Data listing:

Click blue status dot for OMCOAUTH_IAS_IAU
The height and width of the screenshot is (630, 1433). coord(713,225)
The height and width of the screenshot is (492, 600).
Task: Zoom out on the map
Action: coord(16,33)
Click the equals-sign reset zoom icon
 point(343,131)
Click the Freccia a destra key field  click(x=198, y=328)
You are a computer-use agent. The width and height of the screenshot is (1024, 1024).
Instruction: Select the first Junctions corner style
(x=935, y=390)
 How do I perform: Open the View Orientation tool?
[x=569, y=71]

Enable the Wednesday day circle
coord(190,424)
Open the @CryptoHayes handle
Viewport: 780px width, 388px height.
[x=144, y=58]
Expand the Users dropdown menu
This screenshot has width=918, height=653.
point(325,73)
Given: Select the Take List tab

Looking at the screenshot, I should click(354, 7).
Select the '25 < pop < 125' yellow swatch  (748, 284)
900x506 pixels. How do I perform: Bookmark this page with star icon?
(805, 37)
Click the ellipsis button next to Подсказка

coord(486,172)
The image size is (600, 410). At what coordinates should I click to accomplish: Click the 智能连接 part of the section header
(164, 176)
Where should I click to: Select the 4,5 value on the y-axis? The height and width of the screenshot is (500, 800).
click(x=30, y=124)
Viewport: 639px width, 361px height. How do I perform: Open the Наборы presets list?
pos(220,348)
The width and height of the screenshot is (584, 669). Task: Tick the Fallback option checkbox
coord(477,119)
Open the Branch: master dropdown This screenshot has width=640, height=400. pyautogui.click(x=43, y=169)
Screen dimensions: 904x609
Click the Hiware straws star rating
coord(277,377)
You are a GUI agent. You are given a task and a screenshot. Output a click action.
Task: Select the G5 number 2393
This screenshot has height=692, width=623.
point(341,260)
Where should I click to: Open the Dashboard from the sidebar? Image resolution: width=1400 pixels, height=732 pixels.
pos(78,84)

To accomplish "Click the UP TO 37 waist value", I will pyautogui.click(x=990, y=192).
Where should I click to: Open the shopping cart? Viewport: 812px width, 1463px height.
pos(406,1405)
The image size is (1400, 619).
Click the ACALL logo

Work required:
I'd like the material repeated word for word, please.

Result for this exercise:
Click blue status dot for OMCOAUTH_IAS_IAU
The height and width of the screenshot is (630, 1433). coord(713,225)
The height and width of the screenshot is (492, 600).
Task: Zoom out on the map
Action: coord(16,33)
Click the equals-sign reset zoom icon
 point(343,131)
Click the Freccia a destra key field  click(x=198, y=328)
You are a computer-use agent. The width and height of the screenshot is (1024, 1024).
Instruction: Select the first Junctions corner style
(x=935, y=390)
 How do I perform: Open the View Orientation tool?
[x=569, y=71]

Enable the Wednesday day circle
coord(190,424)
Open the @CryptoHayes handle
Viewport: 780px width, 388px height.
[x=144, y=58]
Expand the Users dropdown menu
This screenshot has width=918, height=653.
point(325,73)
Given: Select the Take List tab

Looking at the screenshot, I should click(354, 7).
Select the '25 < pop < 125' yellow swatch  (748, 284)
900x506 pixels. How do I perform: Bookmark this page with star icon?
(805, 37)
Click the ellipsis button next to Подсказка

coord(486,172)
The image size is (600, 410). At what coordinates should I click to accomplish: Click the 智能连接 part of the section header
(164, 176)
Where should I click to: Select the 4,5 value on the y-axis? The height and width of the screenshot is (500, 800).
click(x=30, y=124)
Viewport: 639px width, 361px height. How do I perform: Open the Наборы presets list?
pos(220,348)
The width and height of the screenshot is (584, 669). Task: Tick the Fallback option checkbox
coord(477,119)
Open the Branch: master dropdown This screenshot has width=640, height=400. pyautogui.click(x=43, y=169)
Screen dimensions: 904x609
Click the Hiware straws star rating
coord(277,377)
You are a GUI agent. You are given a task and a screenshot. Output a click action.
Task: Select the G5 number 2393
This screenshot has height=692, width=623.
point(341,260)
Where should I click to: Open the Dashboard from the sidebar? Image resolution: width=1400 pixels, height=732 pixels.
pos(78,84)

To accomplish "Click the UP TO 37 waist value", I will pyautogui.click(x=990, y=192).
Where should I click to: Open the shopping cart? Viewport: 812px width, 1463px height.
pos(406,1405)
The image size is (1400, 619).
Click the ACALL logo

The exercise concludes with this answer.